Nowadays anyone that has a computer and has access to the internet and an online bank account has the ability to trade stocks and currencies almost immediately. This has meant that many investors now don’t have to rely on mutual funds or other money managers to manage their investments for them as they can now trade and manage their own investments. Unfortunately, to be a successful investor there is many pitfalls that first time investors should be wary of.
Six Moves which are Dangerous for First Time Investors:
The basic theory of all Forex traders is to buy low and sell high however the key thing is to able to recognize whether a stock or a currency is undervalued or overvalued, to read up on technical and fundamental analysis, recognize a diversity of ratios and metrics. The bottom line is that investors should not jump into the markets feet first without careful preparation and study. The investor needs to understand that the same metrics given to the seller and the buyer will produce different conclusions which lead to a different strategy.
Another mistake which is often made by investors is to trade right away with their own money. This is a major error because until the investor has learned and mastered the p/e ratios, dividend yields and book values for stocks and technical and fundamental analysis for currencies it is wise to practice investment/trading strategies on a dummy trading account. As you get better and test more complex strategies on a demo account you can analyze the results without being afraid of losing your hard earned money.
First time investors tend to look for what they believe is easy profits. Stock investors look at penny shares and see opportunities to make a lot of money quickly. Why buy 4 $25 shares and make a profit of $2 per share because they went up by $2 for a total of $8 when you can make $200 if you bought 100 $1 shares and they went up by $2 each. Sounds easy stock doesn’t it? Unfortunately, ‘penny stocks’ are prone to extreme volatility and whereas they can rise aggressively they can also fall aggressively and cause the investor to lose all his money. This one characteristic makes ‘penny stocks’ a bad option for investors who are still learning the ropes. In the currency markets this is akin to investing in minor currencies which due to illiquidity can make large swings. Again the swing could be such that the investors capital is wiped out.

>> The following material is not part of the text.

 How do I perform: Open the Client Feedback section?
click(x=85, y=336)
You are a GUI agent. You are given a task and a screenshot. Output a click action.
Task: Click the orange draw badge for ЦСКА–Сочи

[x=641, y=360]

Another dangerous move is not diversifying in any market, whether it’s in bonds, currencies, commodities or stocks. Putting 100% of your capital into one market is not the best move an investor could make. It is always prudent to risk a small amount of capital at a time. In this way mistakes are minimised cost wise while lessons are learned.
While using leverage seems like a good idea as the investor can invest a smaller amount of capital than would be necessary for the same profit potential. It is also works the other way as there is a risk that the profit potential is the same as the downside potential. The new investor if he is going to leverage should do it in small increments.
Never put all your cash into the market. Keep some set aside for emergency use or to take advantage of investing opportunities in the future. It is better to have a portion of liquid funds not earning anything than having all your liquid funds in danger of being wiped out.
Low risk investing requires having done your homework through technical and fundamental analysis. This takes the guesswork out of investing and makes it more likely that your investments will be sound. Never invest in rumours for in most cases they are just that, and don’t have any sound economic or business sense.
If you as a new investor can avoid these six dangerous moves and invests wisely using small amounts of capital then you will begin to have good returns on your investments.